— What you will do —
A faithful copy is required. Print each line of the data exactly and omit the pictures.

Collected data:

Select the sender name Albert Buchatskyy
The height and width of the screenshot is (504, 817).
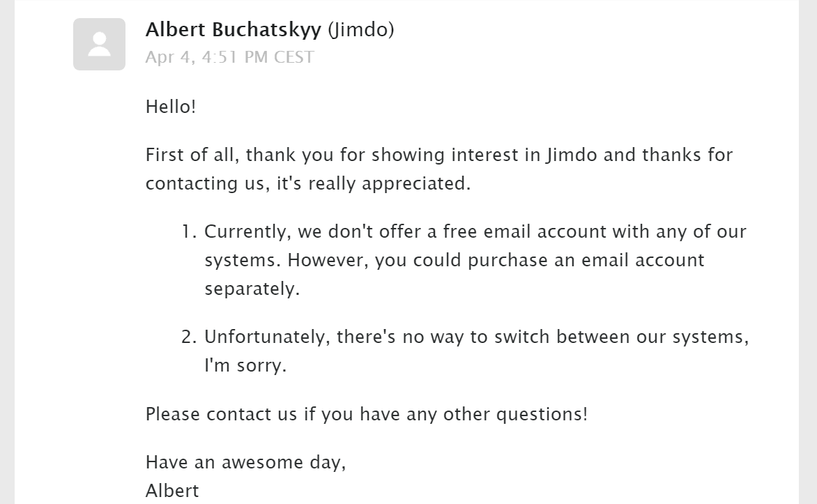click(x=234, y=29)
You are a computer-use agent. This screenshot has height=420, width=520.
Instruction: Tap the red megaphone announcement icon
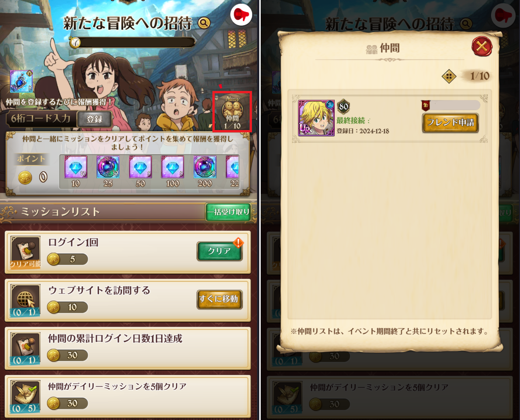(x=241, y=15)
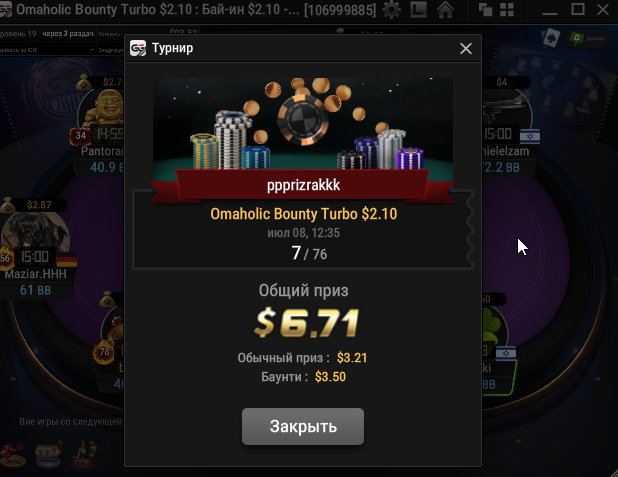Click the level 19 blinds info panel
The height and width of the screenshot is (477, 618).
tap(49, 41)
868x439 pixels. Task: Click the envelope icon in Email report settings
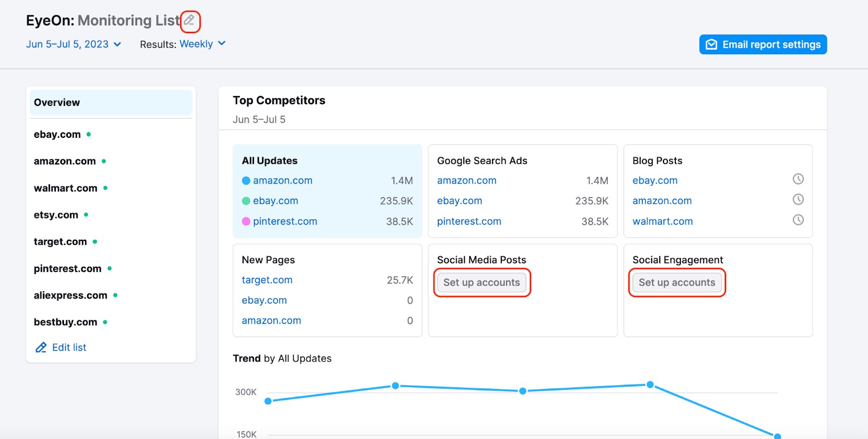pyautogui.click(x=711, y=44)
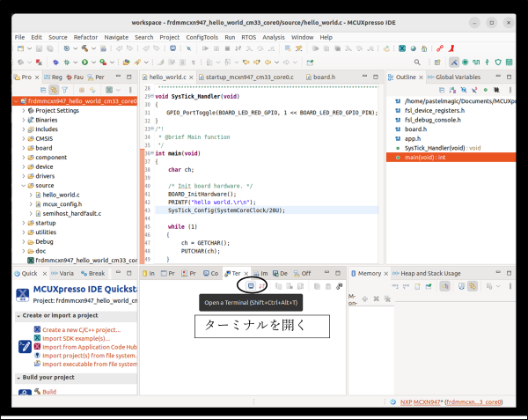Click 'Import from Application Code Hub' link
The height and width of the screenshot is (420, 528).
click(87, 347)
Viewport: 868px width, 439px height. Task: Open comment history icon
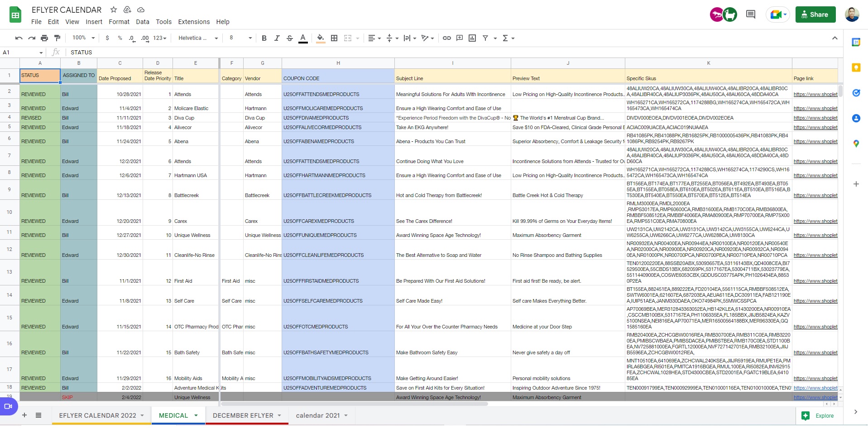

— The answer —
Select the sender name Albert Buchatskyy
The height and width of the screenshot is (504, 817).
click(x=234, y=29)
You are a computer-use agent. This screenshot has height=420, width=520.
Instruction: Tap the red megaphone announcement icon
(x=241, y=15)
Click the level 19 blinds info panel
The height and width of the screenshot is (477, 618).
tap(49, 41)
868x439 pixels. Task: Click the envelope icon in Email report settings
pyautogui.click(x=711, y=44)
Click 'Import from Application Code Hub' link
The height and width of the screenshot is (420, 528).
click(87, 347)
Viewport: 868px width, 439px height. Task: Open comment history icon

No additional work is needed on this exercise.